Background: Identification of a patient cohort at high risk of developing oesophageal cancer might enable a greater proportion of patients with curable disease stages to be identified and permit better use of investigative resources. The aim of this study was to develop a scoring system that identifies patients with dysphagia at greatest risk of having oesophageal cancer.
Methods: Data on 435 patients with dysphagia were recorded. Univariable and multivariable analyses were performed to identify parameters predictive of cancer. These were used to create the Edinburgh Dysphagia Score (EDS), which was then validated in a second cohort of patients.

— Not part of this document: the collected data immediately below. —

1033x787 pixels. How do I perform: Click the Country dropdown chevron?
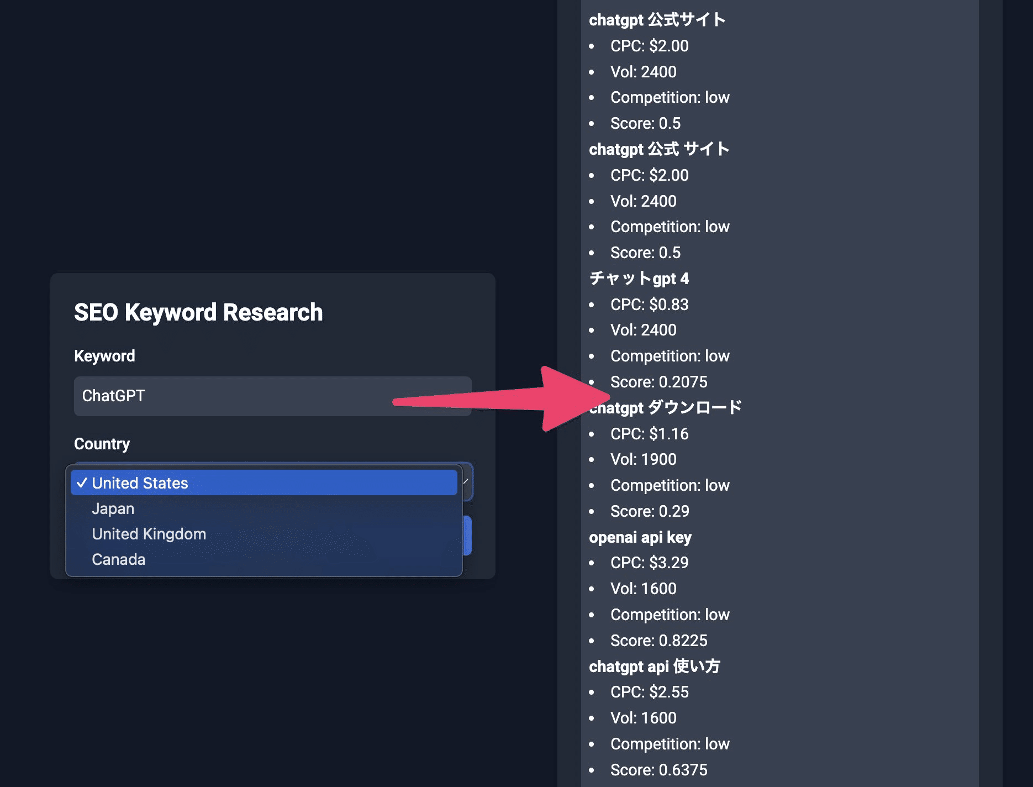[466, 482]

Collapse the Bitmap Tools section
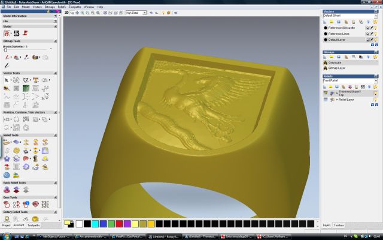pos(56,41)
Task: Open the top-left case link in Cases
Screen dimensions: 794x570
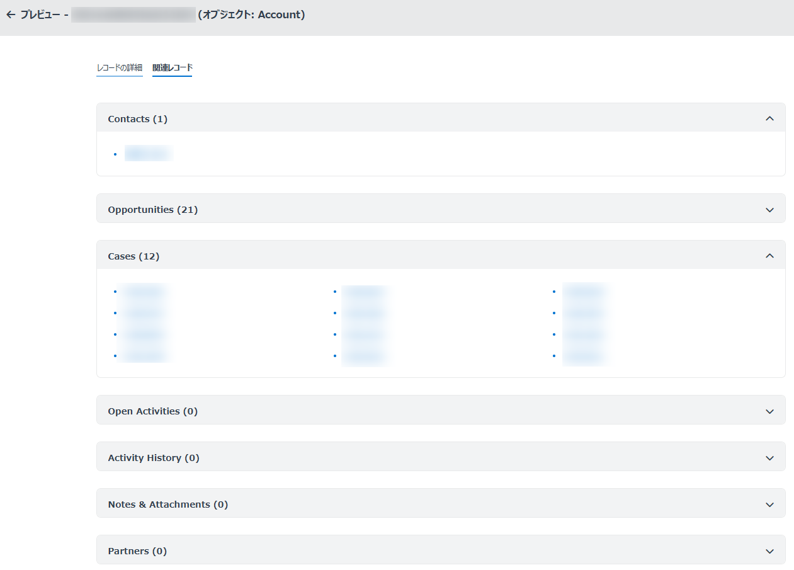Action: [145, 292]
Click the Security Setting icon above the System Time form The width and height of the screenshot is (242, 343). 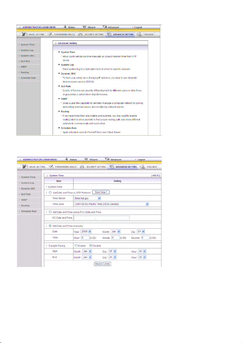pos(82,167)
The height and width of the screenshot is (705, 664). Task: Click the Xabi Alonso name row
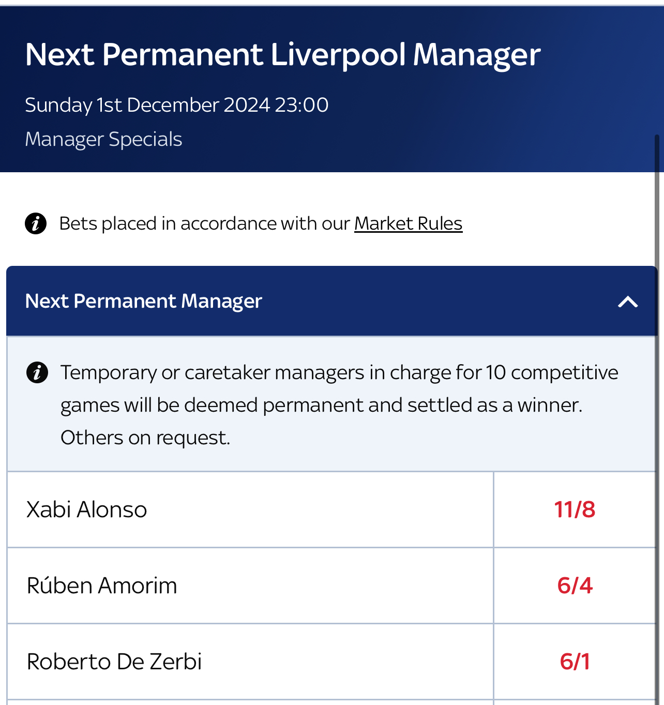[250, 509]
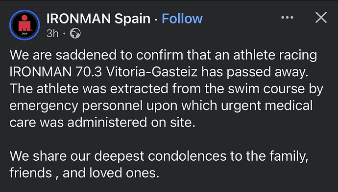The image size is (338, 192).
Task: Select the line beginning "emergency personnel"
Action: coord(161,106)
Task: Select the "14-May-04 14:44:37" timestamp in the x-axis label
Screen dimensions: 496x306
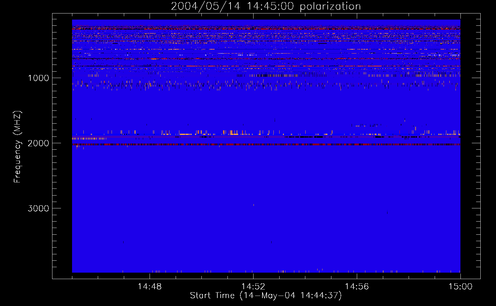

Results: The EDS contained six parameters: age, sex, weight loss, duration of symptoms, localization of dysphagia and acid reflux. It stratified the development cohort into a group at higher risk, containing 39 of 40 patients with cancer, and a group at lower risk, comprising 36·0 per cent of referrals (sensitivity 97·5 per cent, negative predictive value 99·3 per cent). On validation, the EDS divided the referrals into a higher-risk group identifying all 26 cancers and a lower-risk group comprising 30·0 per cent of referrals.
Conclusion: From 574 referrals, the EDS correctly classified as higher risk all but one patient with cancer. Some 34·0 per cent of patients identified as lower risk could have been investigated less urgently. This simple scoring system permits sensitive prioritization of patients referred with dysphagia, and enables more efficient use of investigative resources.